1994 Produced Many Important Sources, Books

December 18th, 1994


Update: This column was never published. My editor informed me that the AJC did not like end-of-the-year summaries of events., etc. Information mentioned herein was previously covered in earlier 1994 columns. KHTjr., December 13, 2010.

As 1994 draws to a close, its time to look back toward the high points. The release of the Georgia Vital Records Index to Death Certificates (1919-1993) was the most important event of the year. Since September, the index, on microfiche has been available at the Georgia Archives, and available for purchase by other libraries and individuals. A number of county histories were published: Calhoun, Dodge, Haralson, and reprints of Camden and Lamar. “First Families of Henry County, Georgia” was also an important book. The Georgia Historical Society, the state’s oldest historical organization, announced an annual award for the best county history and will honor one of those published during 1992-1993 at the spring meeting, 1995. The award honors Lilla Mills Hawes, director emeritus of the society, who died this year.

Civil War Sources

The United Daughters of the Confederacy, Georgia Division, completed their 10-volume “Ancestor Roster”. They also reprinted the six-volume “Roster of the Confederate Soldiers of Georgia” by Lillian Henderson, all while celebrating their centennial. “Southern Loyalists in the Civil War” by Gary B. Mills, a new, nationwide index to Civil War claims and “Camp Fires of Georgia’s Troops”–a listing of 747 camps where Georgia’s Civil War soldiers camped– by William Smedlund were published. Frank McKenney published “The Standing Army” concerning Georgia’s Confederate monuments and the University of Arkansas continued their series “Portraits of Conflict” where they intend to publish actual photographs of Confederate soldiers. Nancy Cornell launched her series on Georgia’s Joe Brown Census with “1864 Georgia Militia”. “Roll of Honor”, a ten-volume set of burial records of Union soldiers, was reprinted.

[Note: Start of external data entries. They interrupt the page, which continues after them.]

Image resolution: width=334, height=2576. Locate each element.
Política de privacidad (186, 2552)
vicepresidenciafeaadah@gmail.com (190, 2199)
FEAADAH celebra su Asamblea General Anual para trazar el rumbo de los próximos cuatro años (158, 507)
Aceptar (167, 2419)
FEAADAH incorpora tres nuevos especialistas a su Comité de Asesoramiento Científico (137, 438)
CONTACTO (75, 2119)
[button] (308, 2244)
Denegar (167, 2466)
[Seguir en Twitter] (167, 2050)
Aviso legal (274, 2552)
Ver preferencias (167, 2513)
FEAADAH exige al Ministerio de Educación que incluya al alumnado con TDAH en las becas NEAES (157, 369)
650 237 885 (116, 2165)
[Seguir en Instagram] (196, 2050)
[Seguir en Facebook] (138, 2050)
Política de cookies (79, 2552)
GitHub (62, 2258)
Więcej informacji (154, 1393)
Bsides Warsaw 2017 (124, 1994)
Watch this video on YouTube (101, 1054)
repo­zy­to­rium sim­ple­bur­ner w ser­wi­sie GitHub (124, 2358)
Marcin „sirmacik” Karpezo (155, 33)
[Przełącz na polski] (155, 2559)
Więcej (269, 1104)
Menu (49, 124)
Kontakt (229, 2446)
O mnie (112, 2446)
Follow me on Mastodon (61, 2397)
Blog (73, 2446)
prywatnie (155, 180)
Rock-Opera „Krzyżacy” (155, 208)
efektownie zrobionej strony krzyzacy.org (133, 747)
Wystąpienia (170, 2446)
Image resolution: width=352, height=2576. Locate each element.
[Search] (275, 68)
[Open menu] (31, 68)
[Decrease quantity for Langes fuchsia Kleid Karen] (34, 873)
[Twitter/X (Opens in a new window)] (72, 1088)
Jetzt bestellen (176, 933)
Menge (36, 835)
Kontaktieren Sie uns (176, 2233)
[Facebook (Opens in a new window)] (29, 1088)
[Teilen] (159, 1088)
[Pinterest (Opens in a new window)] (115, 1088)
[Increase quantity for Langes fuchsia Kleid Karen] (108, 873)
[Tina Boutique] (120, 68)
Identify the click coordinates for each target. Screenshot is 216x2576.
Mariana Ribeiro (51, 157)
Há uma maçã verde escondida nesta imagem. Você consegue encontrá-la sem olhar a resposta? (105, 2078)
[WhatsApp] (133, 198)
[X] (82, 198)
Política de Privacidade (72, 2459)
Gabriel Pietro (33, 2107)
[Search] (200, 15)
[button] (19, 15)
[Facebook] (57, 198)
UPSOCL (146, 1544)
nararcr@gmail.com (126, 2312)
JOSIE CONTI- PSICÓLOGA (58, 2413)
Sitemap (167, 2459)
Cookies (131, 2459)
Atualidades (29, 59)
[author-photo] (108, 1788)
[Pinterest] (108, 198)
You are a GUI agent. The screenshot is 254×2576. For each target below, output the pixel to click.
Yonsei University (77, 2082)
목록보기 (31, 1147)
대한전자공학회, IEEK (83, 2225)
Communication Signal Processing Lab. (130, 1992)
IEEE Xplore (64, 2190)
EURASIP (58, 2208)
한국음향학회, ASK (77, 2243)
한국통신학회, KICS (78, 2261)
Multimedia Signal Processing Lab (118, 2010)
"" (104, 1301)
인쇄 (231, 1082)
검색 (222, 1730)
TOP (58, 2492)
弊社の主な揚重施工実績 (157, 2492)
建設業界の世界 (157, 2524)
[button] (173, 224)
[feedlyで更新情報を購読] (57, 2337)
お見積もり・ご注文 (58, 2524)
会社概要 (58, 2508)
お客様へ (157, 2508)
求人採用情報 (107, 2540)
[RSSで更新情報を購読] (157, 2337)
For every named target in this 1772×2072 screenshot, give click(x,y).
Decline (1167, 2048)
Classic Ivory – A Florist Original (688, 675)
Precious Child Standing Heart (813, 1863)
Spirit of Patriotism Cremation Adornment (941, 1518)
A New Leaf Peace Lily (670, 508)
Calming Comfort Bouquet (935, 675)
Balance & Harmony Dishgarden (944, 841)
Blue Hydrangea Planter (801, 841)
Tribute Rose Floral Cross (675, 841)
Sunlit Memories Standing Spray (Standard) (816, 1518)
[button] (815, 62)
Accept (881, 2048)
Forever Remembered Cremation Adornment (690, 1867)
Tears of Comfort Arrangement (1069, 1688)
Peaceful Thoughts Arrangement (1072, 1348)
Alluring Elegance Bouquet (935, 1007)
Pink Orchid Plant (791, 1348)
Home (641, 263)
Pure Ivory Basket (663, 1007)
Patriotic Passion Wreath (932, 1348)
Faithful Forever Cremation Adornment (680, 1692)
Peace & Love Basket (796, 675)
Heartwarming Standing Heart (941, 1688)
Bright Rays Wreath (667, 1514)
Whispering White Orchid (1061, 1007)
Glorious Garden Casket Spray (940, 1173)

Indexes to the “Augusta Chronicle” (vol. 4, 1821-1830) and Milledgeville’s “Georgia Journal” (vol. 3, 1824-1828, and vol. 4, 1829-1835) were completed. Tad Evans, who is continuing the “Georgia Journal” series after the death of Fred Hartz, also published three volumes on Washington County newspapers, 1852-1889. Methodist newspapers have been indexed further by Brent Holcomb. One book covered deaths from the “Southern Christian Advocate” (1867-1878) and the other marriages for the same years.


This column, along with the rest of the newspaper, went on-line for public access, with the advent of Access Atlanta, through Prodigy. Columns since early summer have been carried.


The National Archives, Southeast Region, in East Point (763-7477cq) announced their opening on the Sunday following the second Saturday, but at year’s has had to reduce other hours. The Roswell Historical Society has opened a genealogy and local history room in the new Roswell Municipal Auditorium. The Rockdale County Genealogical Society was also formed this year.